The retirement of CFO Gregory Smith is what sent the stock spiralling last week though, as most had expected him to take over as CEO. Smith served as CFO for over a decade and was the interim CEO before Calhoun took over in 2020. Over the past few years he has been a big contributor to helping the company raise debt to weather the crash and COVID crisis - including a $25 billion bond issuance last year, the largest deal outside of an acquisition in aviation history. Boeing says it's currently on the lookout for a replacement.
“The retirement is a loss for BA, in our view, with big shoes to fill for the potential successor,”
said Sheila Kahyaoglu, a Jefferies aerospace analyst.
Ready for takeoffBoeing (BA) is set to start delivering its 787 Dreamliners as early as March 26, ending a five-month drought while the company mechanics looked for tiny structural flaws.

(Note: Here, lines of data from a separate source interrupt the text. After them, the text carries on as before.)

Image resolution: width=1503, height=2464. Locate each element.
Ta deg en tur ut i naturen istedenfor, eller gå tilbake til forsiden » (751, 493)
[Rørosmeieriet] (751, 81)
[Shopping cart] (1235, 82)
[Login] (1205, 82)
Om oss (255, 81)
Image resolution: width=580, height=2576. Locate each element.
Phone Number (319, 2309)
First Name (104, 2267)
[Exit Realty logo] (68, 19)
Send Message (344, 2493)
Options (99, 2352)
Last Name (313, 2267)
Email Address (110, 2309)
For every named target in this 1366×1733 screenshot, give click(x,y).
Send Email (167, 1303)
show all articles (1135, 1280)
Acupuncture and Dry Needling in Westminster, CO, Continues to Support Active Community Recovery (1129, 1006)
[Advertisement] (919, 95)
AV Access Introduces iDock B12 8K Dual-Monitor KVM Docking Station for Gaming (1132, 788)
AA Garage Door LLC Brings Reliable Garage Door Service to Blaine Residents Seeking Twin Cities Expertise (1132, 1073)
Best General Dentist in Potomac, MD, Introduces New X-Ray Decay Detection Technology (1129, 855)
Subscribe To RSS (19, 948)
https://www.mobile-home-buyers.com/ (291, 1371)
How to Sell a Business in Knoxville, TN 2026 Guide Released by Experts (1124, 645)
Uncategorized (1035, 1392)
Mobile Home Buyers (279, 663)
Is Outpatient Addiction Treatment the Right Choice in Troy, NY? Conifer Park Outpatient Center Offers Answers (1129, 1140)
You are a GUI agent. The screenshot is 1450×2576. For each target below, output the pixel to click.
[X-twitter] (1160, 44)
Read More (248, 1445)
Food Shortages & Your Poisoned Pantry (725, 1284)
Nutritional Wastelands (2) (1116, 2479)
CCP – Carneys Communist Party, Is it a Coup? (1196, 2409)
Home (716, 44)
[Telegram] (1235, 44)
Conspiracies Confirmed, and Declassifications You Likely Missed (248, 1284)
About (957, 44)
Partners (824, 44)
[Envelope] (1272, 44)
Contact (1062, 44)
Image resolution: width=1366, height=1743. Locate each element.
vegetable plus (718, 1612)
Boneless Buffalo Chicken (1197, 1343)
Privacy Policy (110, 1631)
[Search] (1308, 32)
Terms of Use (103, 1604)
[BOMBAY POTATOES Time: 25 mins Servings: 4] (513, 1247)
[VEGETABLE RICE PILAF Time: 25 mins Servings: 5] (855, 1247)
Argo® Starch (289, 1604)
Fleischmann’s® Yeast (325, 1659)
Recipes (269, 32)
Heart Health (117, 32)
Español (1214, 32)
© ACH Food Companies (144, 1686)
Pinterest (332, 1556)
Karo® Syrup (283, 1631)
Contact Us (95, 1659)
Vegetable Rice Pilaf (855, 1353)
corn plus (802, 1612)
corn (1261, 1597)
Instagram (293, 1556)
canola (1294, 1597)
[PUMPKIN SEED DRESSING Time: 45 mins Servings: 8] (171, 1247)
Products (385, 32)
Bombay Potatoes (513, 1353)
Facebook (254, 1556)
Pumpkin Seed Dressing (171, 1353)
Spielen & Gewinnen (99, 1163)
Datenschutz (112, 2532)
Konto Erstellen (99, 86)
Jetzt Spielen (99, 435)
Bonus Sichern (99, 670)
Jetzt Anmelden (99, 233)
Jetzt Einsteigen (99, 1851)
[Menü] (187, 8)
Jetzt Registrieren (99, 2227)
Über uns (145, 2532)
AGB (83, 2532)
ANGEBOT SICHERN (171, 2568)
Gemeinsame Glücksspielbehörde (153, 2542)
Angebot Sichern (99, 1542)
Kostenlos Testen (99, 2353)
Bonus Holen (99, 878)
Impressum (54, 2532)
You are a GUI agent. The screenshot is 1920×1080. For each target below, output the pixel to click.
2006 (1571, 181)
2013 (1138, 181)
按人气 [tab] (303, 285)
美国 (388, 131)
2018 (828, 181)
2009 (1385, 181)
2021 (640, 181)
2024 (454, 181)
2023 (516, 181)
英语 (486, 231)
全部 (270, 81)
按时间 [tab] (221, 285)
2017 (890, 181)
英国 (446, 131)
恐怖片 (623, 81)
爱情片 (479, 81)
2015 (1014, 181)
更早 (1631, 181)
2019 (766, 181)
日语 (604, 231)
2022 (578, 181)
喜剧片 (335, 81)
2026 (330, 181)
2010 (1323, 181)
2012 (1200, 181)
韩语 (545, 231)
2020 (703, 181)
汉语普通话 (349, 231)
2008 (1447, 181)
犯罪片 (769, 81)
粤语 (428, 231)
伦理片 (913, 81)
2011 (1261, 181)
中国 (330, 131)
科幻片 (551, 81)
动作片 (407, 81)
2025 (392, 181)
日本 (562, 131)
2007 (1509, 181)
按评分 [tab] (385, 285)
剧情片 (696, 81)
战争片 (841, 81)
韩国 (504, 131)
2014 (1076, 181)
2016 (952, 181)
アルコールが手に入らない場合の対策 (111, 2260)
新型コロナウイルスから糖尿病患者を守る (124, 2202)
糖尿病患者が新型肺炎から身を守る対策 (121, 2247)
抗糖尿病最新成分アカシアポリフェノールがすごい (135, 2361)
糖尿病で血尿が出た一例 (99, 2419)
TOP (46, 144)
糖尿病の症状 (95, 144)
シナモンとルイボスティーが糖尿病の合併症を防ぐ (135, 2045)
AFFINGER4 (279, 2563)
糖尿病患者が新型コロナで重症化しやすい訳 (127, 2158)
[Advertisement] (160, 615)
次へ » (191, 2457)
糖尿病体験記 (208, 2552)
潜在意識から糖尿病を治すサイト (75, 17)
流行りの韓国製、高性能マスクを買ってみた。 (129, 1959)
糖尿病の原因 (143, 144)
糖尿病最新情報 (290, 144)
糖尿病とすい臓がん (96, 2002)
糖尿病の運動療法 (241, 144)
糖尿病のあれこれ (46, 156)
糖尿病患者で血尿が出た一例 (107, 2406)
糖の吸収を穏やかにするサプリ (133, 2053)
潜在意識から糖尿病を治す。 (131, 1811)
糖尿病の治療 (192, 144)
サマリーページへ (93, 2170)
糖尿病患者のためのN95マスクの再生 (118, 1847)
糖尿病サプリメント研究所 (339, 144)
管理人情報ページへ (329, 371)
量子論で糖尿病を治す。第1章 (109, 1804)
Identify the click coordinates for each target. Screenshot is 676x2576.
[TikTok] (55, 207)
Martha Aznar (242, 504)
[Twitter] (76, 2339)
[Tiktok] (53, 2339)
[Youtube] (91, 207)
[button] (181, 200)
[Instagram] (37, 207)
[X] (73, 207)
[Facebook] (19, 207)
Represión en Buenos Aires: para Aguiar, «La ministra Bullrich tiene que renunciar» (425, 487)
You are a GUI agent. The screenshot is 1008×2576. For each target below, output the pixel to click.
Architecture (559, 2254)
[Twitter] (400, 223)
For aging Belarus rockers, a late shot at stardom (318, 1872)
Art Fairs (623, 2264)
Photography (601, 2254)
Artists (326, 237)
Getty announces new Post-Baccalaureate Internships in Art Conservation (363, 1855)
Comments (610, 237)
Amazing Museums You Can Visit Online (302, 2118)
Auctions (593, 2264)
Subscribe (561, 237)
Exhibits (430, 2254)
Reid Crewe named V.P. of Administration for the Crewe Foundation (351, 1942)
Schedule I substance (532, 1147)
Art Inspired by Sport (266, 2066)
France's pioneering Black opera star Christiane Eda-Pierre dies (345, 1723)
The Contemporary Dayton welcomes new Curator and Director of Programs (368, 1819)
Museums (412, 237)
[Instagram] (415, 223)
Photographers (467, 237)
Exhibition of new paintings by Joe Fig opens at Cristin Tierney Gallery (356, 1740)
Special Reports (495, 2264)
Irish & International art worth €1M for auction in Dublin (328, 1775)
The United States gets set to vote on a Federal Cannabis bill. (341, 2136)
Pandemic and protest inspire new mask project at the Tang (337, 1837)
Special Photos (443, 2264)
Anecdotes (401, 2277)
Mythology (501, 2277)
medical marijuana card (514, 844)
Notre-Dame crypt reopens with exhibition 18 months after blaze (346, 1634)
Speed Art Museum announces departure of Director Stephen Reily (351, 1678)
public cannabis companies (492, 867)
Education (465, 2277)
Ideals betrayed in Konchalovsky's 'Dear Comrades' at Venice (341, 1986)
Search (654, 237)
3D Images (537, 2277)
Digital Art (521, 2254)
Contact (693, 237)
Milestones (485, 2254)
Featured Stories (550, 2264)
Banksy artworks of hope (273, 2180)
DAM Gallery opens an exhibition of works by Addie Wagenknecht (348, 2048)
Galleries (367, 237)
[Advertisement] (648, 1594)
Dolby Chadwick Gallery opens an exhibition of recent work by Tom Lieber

Better safe than sorry with those crazy flying contraptions, we always say. Prices lift 3.32% on the news.
Boeing is looking to hand over up to three jets this month after cutting its planned 2021 787 production goals from six jets to five, monthly, in the face of the slow recovery of the long-haul travel sector.
In 2019, Boeing was making 14 Boeing 787s monthly, but amid the pandemic the firm delivered just 53 jets in 2020, which is less than five monthly on average. The delivery slowdown led to a swelling of the company’s jet stockpile, which currently stands at about 80. Boeing burned through $20 billion last year, so the ability of the planemaker to generate cash in the coming years does depend on how quickly it’s able to unwind its stacked-up jets. However, there is a concern that customer airlines facing their own cash flow problems might look to defer delivery and change their payment schedules, which could have a knock on effect on Boeing.
The 787 might be struggling, but other Boeing jets have done rather better, particularly the 737 MAX jet, which is key to the company’s financial recovery in 2021. Boeing has already exceeded 50% of its 2019 figure just a few months into the year, with 26 deliveries in January alone, and customers have been eating them up. Can the company begin to take back the market share it lost while grounded? In order to get back to its 2018 levels of profitability, Boeing will have to get back to pre-2019 order numbers and manufacturing levels, which could still be a while away.
Boeing’s $63.5 billion debt burden might also be a worry to investors, but there’s an expectation that the debt ballooning could soon cease - and hopefully its $25 billion in cash, equivalents, and short-term investments will give the company blue skies back to profitability.